• [Supplied material]:
◆ ◆ ◆ ◆ ◆

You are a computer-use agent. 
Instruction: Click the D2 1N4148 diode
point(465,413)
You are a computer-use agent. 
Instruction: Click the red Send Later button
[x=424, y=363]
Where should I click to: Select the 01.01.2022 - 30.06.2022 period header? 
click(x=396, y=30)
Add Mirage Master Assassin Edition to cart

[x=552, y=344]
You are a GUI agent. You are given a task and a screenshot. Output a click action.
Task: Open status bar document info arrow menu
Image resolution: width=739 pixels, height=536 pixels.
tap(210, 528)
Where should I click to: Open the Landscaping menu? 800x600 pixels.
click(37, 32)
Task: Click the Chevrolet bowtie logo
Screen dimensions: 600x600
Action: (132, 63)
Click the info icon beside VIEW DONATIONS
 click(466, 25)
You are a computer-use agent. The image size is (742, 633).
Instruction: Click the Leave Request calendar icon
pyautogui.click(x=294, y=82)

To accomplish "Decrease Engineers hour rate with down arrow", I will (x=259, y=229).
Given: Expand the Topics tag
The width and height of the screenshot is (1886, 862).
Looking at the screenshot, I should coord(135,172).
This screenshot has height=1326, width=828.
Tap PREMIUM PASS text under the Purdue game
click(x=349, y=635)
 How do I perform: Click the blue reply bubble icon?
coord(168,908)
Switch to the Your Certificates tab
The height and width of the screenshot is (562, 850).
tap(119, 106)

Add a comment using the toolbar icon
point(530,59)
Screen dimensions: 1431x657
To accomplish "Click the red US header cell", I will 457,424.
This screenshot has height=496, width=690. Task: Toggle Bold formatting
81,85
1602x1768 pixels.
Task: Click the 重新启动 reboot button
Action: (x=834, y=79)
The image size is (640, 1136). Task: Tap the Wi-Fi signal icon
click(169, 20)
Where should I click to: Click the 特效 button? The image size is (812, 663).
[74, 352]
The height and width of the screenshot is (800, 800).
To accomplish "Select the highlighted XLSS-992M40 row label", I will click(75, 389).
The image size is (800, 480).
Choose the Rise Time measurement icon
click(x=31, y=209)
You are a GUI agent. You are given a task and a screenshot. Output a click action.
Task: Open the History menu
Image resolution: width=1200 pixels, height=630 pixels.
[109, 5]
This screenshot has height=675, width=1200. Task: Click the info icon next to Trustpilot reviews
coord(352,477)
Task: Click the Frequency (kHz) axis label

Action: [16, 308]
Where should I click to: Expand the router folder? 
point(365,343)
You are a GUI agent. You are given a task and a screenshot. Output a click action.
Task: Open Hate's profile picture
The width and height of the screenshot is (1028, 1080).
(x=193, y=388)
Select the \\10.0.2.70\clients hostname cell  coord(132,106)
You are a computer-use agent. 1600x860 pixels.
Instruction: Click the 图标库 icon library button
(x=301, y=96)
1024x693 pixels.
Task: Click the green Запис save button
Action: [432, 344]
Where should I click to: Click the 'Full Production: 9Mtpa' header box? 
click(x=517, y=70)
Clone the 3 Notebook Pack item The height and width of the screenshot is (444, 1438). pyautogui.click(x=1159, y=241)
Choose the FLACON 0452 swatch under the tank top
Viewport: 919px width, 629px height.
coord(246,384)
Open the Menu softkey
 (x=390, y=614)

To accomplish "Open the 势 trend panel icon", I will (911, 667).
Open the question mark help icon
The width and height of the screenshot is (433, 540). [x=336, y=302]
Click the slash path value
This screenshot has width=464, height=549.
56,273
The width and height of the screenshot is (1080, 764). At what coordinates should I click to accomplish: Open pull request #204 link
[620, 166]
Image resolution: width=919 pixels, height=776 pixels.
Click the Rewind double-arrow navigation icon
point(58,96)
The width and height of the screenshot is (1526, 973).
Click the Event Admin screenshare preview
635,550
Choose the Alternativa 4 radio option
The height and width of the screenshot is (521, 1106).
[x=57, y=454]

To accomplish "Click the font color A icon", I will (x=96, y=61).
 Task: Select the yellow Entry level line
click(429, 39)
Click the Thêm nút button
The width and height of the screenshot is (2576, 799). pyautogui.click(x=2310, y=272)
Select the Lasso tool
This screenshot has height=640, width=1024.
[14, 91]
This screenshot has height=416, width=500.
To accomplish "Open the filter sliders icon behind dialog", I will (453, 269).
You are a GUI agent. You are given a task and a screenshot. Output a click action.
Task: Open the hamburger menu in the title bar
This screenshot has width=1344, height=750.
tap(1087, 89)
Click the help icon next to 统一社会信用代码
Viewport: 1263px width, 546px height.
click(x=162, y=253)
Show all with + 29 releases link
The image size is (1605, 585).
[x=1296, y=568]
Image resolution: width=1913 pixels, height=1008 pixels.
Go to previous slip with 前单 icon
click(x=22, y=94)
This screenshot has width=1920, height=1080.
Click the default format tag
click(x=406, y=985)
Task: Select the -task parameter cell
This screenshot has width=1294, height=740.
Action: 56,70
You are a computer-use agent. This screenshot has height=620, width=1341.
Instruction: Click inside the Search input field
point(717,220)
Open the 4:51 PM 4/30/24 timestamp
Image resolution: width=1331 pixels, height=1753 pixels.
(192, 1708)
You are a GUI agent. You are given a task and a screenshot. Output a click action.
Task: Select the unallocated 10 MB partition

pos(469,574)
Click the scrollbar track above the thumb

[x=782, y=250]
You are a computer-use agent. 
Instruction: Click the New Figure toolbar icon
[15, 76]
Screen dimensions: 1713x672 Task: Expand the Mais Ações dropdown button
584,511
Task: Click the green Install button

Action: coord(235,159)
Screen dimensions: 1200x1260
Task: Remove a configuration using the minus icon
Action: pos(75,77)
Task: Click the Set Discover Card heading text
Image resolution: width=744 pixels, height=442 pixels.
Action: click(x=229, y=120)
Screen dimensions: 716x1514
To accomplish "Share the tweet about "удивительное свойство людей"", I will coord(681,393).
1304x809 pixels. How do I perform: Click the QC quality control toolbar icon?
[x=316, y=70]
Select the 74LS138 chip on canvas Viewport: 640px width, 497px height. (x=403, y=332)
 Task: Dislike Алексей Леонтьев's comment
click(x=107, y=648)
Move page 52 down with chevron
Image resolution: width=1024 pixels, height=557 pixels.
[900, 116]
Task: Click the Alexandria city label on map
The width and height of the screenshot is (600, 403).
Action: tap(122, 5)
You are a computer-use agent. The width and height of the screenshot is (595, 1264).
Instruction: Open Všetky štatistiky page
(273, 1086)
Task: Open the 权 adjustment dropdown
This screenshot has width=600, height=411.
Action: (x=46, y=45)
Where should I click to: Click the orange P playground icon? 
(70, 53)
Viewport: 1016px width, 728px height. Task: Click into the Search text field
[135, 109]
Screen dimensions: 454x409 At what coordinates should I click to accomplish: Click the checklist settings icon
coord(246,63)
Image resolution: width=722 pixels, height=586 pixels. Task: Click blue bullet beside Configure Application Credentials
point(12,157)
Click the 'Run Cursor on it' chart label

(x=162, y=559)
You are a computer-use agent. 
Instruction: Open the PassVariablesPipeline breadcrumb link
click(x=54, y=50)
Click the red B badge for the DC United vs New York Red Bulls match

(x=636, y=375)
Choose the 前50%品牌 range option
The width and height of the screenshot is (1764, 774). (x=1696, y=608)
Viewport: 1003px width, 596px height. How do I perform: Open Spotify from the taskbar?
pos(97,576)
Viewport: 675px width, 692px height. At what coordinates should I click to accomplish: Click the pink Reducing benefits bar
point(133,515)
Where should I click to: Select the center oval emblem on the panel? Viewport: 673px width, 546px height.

◆ ◆ ◆ ◆ ◆

• [Problem]:
In the entries above, find the line with "Task: Click the green Install button" and the line with "Screen dimensions: 716x1514", then restate word for word both of them and every line between, with nothing more.

• [Reply to the task]:
Task: Click the green Install button

Action: coord(235,159)
Screen dimensions: 1200x1260
Task: Remove a configuration using the minus icon
Action: pos(75,77)
Task: Click the Set Discover Card heading text
Image resolution: width=744 pixels, height=442 pixels.
Action: click(x=229, y=120)
Screen dimensions: 716x1514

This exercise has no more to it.